== Extract ==

————————

The Court of Criminal Appeals has recently restated the review process: In assessing the likelihood that the jury’s decision was adversely affected by an error, an appellate court should consider everything in the record, including (1) any testimony or physical evidence admitted for the jury’s consideration, (2) the nature of the evidence supporting the verdict, (3) the character of the error and (4) how it might be considered in connection with other evidence in the case and may also consider (1) the jury instructions, (2) the State’s theory, (3) any defensive theories, (4) closing arguments, (5) voir dire, and (6) whether the State emphasized the error. Haley v. State, 173 S.W.3d 510, 518-19 (Tex.Crim.App.2005).

After examining the record of Martinez’s trial as a whole, we do not have fair assurance that the error in question did not have a substantial and injurious effect or influence in determining the jury’s verdict that he is guilty of the charges involving A.R. See Garcia v. State, 126 S.W.3d 921, 927 (Tex.Crim.App.2004) (an appellate court may not reverse for non-constitutional error if the court, after examining the record as a whole, has fair assurance that the error did not have a substantial and injurious effect or influence in determining the jury’s verdict). As the Court noted in Garcia:

If, when all is said and done, the conviction is sure that the error did not influence the jury, or had but a slight effect, the verdict and the judgment should stand.... But if one cannot say, with fair assurance, after pondering all that happened without stripping the erroneous action from the whole, that the judgment was not substantially swayed by the error, it is impossible to conclude that substantial rights were not affected.

————————

== Dataset excerpt ==
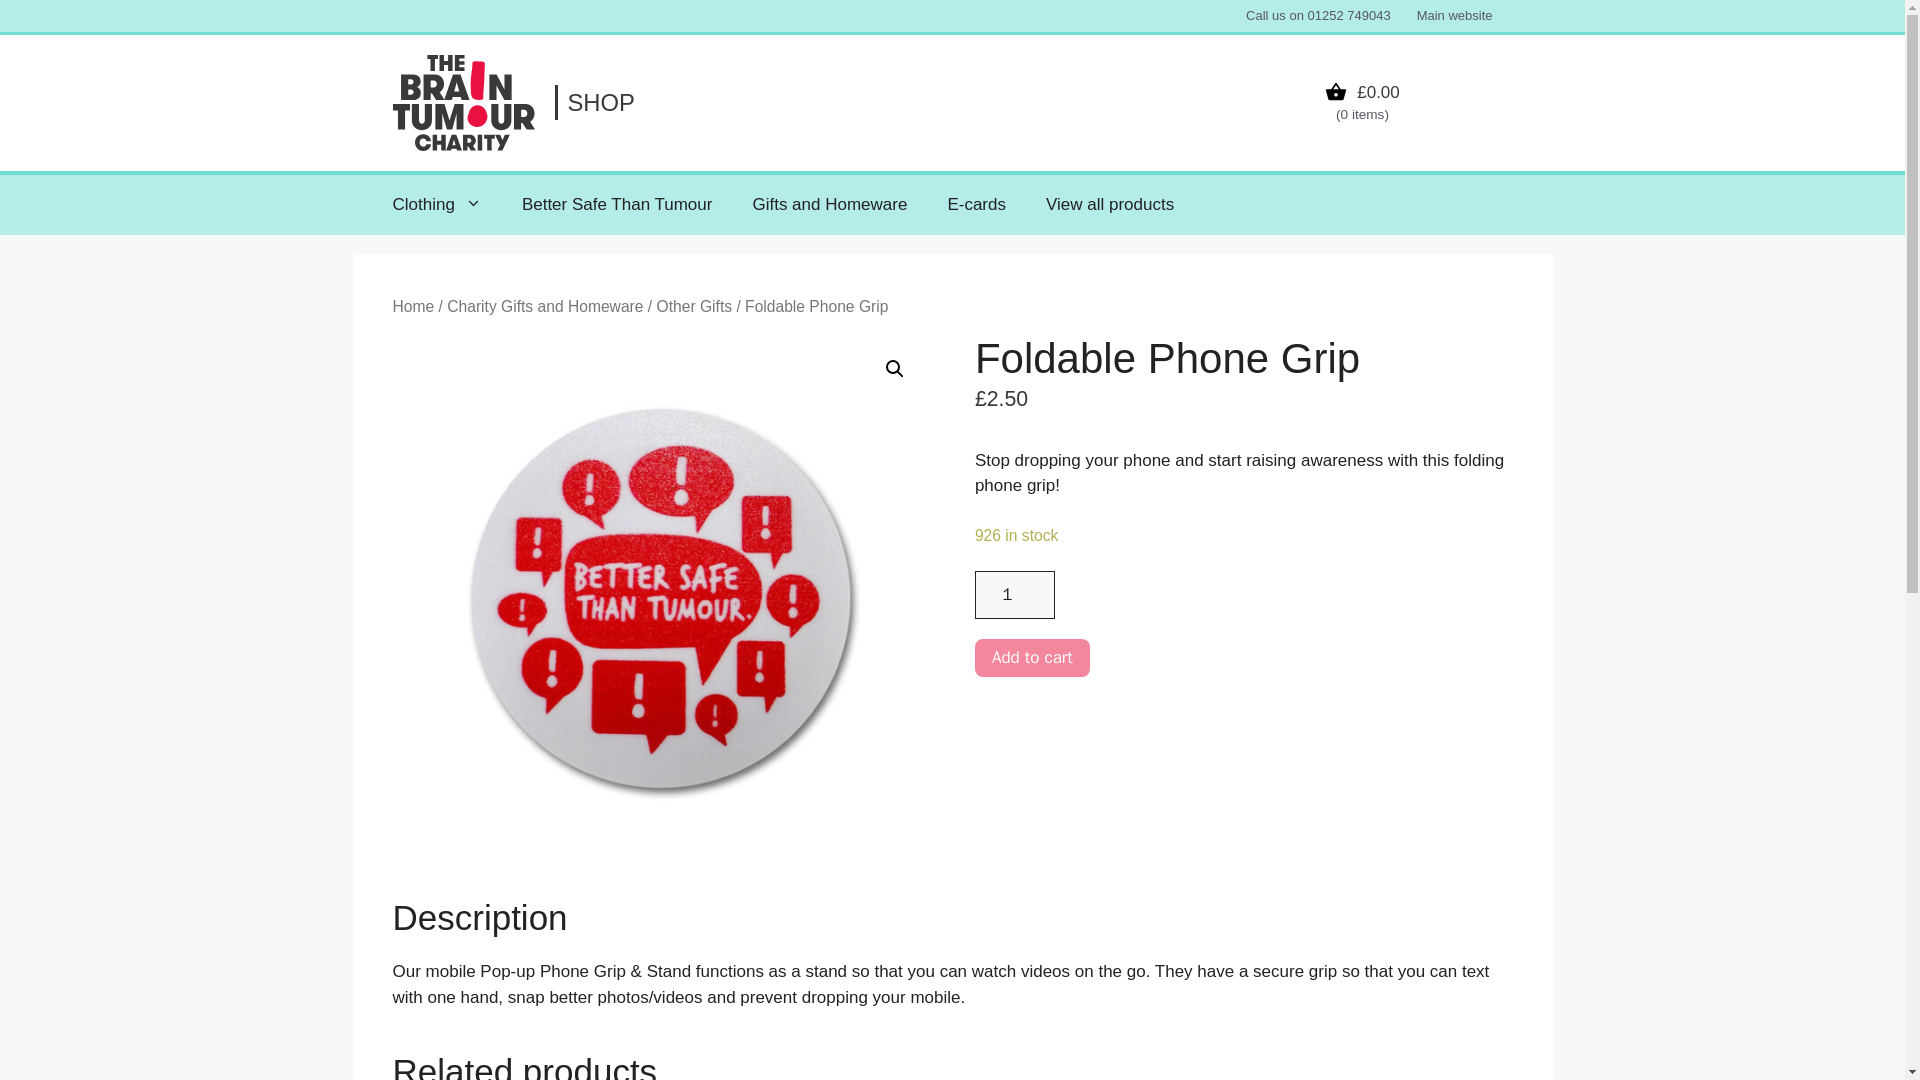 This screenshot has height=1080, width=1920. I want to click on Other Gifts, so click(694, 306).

————————

== Problem set ==
A: Rewrite the paragraph of the appellate opinion excerpt that begins "The Court of Criminal Appeals has recently restated" as a brief list, keeping its main facts.
B: Continue the appellate opinion excerpt, starting after its last sentence.

== Responses to the tasks ==
A:
Review process restated by the Court of Criminal Appeals in Haley v. State, 173 S.W.3d 510, 518-19 (Tex.Crim.App.2005), for judging whether an error adversely affected the jury's decision:
- The appellate court should consider everything in the record, including:
  - testimony or physical evidence admitted for the jury
  - the nature of the evidence supporting the verdict
  - the character of the error
  - how the error relates to other evidence in the case
- The court may also consider:
  - the jury instructions
  - the State's theory and any defensive theories
  - closing arguments
  - voir dire
  - whether the State emphasized the error

B:
Id. at 927 n. 9 (quoting from Kotteakos v. U.S., 328 U.S. 750, 764-65, 66 S.Ct. 1239, 90 L.Ed. 1557 (1946)).

In making our evaluation in accordance with Haley, two interrelated considerations stand out: (1) absent the improperly admitted outcry evidence, the only direct evidence supporting the guilty verdict was A.R.’s testimony, thereby making her credibility essential to a conviction (the nature of the evidence supporting the verdict, character of the error, and how it might be considered in connection with other evidence); and (2) on five occasions during Teresa’s testimony the trial judge instructed the jury about (a) its role as the judge of the credibility of testimony, (b) its right to consider what A.R. told Teresa and “give it whatever weight, if any, you choose,” (c) its job to judge the credibility of the evidence, as related to hearsay, (d) outcry statements “in a molestation allegation” and the jury’s “judge of the credibility of that,” and (e) the review of witness statements to aid in cross-examination “to aid you, if it does aid you, in judging the credibility of the witnesses” (instructions to the jury).1

*294The State’s theory of the case was that A.R. was telling the truth and the charges were true; the defense theory was that A.R. was not credible, given the circumstances surrounding how she came to be at Mustang Christian Ranch and her version of the events. Although neither party stressed Teresa’s testimony in argument, the State suggested that A.R.’s statements to her mother were made only after she was told that she would not have to return to the Ranch.

Having “grave doubts” about whether the error affected the outcome in this case, we hold that the erroneous admission of Teresa’s testimony was harmful. Fowler, 958 S.W.2d at 865. We reverse the judgment of conviction and remand the cause to the trial court for a new trial.

Chief Justice GRAY dissenting.

. Another consideration: the jury found Martinez not guilty of the counts charging conduct against B.F., who testified for the State. Two witnesses testified in support of the State’s theory about the incident alleged in the count involving injury to a child, and two witnesses said they did not see any indication that it happened. The jury obviously rejected B.F.’s testimony as not credible, leading us to believe that Teresa's testimony was a substantial factor in the jury’s determination that A.R. was credible.